Grothman is in his second two year term in Congress, and he says his seat will be one of those "in play" as Democrats try to win back the House majority next year. The last Wisconsin House incumbent to lose reelection was Appleton Democrat Steve Kagen in 2010.
Dane County jail inmate revived with Narcan
MADISON — A Dane County Jail inmate had to be revived with Narcan early Monday morning when she lost consciousness during a medical check.
Television station WKOW reports the Dane County Sheriff's Office says the incident occurred about 1:50 a.m. when the 26-year-old inmate was given Narcan, used to treat opiate overdoses, after she lost consciousness. The woman had been booked into the jail on Friday.
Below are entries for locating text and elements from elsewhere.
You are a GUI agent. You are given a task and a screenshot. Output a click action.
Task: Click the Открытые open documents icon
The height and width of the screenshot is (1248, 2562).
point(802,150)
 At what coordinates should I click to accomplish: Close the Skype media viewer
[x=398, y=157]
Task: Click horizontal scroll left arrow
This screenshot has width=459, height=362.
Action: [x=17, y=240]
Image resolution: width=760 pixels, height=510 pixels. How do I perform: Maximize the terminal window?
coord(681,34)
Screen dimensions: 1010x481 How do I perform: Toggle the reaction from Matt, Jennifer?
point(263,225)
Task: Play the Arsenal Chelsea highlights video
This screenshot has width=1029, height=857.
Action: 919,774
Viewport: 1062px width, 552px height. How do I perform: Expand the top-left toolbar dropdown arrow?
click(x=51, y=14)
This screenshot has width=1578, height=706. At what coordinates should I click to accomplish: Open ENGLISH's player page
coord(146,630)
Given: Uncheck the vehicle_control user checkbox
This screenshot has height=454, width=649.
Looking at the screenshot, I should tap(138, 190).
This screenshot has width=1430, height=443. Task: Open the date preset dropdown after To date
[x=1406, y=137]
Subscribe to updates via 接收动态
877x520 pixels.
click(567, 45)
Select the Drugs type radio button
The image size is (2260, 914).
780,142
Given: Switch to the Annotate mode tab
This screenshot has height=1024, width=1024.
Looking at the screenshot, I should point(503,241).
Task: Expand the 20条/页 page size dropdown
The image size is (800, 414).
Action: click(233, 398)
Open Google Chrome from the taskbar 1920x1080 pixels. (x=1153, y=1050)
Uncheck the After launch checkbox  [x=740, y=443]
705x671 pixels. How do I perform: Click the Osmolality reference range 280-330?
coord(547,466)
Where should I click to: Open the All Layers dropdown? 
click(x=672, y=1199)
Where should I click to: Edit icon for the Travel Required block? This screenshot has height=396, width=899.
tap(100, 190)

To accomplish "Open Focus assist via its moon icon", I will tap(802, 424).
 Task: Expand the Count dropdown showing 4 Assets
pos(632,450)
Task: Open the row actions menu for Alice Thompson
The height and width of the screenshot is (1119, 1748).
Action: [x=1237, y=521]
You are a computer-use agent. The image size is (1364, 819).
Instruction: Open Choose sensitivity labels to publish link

She is facing charges of possession of methamphetamines, possession of heroin, possession of drug paraphernalia and bail jumping.
Investigators are trying to determine how the inmate obtained the drug, and if that’s really what caused her medical episode. After the inmate was revived, she was sent to a hospital for a medical clearance. The inmate arrived back at the jail after being treated at the hospital.
Johnson: Restoring power generation is key to Puerto Rico
MILWAUKEE — U.S. Sen. Ron Johnson says it’s vital for Puerto Rico to step up its electrical production, as it recovers from Hurricane Maria.
The Wisconsin Republican was part of a 10-member congressional delegation that toured Puerto Rico during the weekend. They spoke with local leaders and saw about one-third of the island while in the air. About 90 percent of the country is still in the dark, even though many are using generators and three-fourths of Puerto Rico's gas and grocery stores are open. Even so, Johnson tells the Milwaukee Journal Sentinel that Puerto Rico needs its total power to maintain a strong economy — and without it, a recovery won't happen.
Gas prices drop after hurricane
Wisconsinites are seeing lower gasoline prices in the wake of Hurricane Harvey.
The state's AAA automotive group reports an average statewide price of $2.41 a gallon Monday for regular unleaded. That's $0.03 less than last Monday, and 13- and- a-half cents cheaper than one month ago at this time. Hurricane Harvey drove up gas prices throughout the country, after the storm knocked out oil refineries along the Gulf Coast.